Background and objective: To examine a possible mechanism for their antinociceptive actions, we compared the effects of two clinically used ultra-short-acting beta1-blockers, landiolol and esmolol, on tetrodotoxin-resistant sodium (TTX-r Na) channels in rat dorsal root ganglion neurons, which are important for nociception.
Methods: In small (<30 microm) dorsal root ganglion neurons from Sprague-Dawley rats, recordings of whole-cell membrane currents were made using the patch-clamp technique. To examine the effects of landiolol and esmolol on TTX-r Na currents, whole-cell membrane Na currents were evoked every 10 s by stepping for 50 ms from a holding potential of -70 to -10 mV. Each drug was applied at stepwise-increased concentrations every 2 min. The voltage dependence of the steady-state inactivation of the TTX-r Na current was investigated by using a conventional double-pulse protocol. To test for use-dependent blockade of TTX-r Na channels by beta-blockers, trains of depolarizing pulses (to -10 from a holding potential of -70 mV) were applied at one of three frequencies (0.2, 5 or 20 Hz) in the absence or presence of drug (landiolol 8 mmol l, esmolol 140 micromol l).

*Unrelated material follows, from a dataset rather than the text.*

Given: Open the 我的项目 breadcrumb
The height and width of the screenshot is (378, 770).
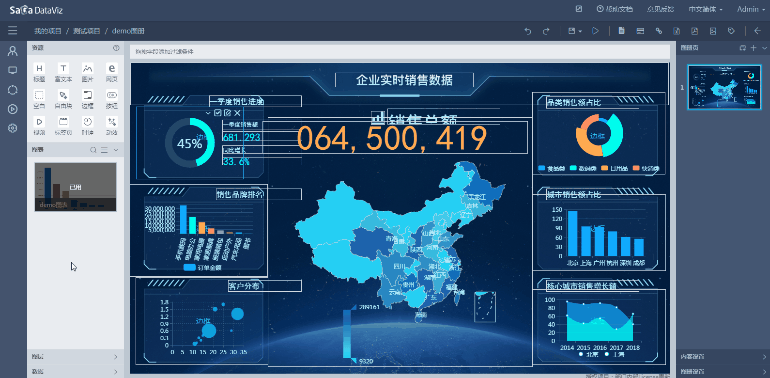Looking at the screenshot, I should point(48,31).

Results: Esmolol blocked TTX-r Na currents in a dose-dependent and use-dependent manner, but a very high concentration of landiolol was required to block TTX-r Na channel activities. The half-maximal inhibitory concentrations (IC50) for the TTX-r Na current were (holding potential, -70 mV) landiolol 7.66 +/- 0.62 mmol l (n = 6) and esmolol 145 +/- 7.5 micromol l (n = 6), and the Hill coefficients were landiolol 1.06 +/- 0.09 (n = 6) and esmolol 0.96 +/- 0.05 (n = 6).
Conclusion: Esmolol, but not landiolol, may have useful effects against pain related to TTX-r Na channel activity.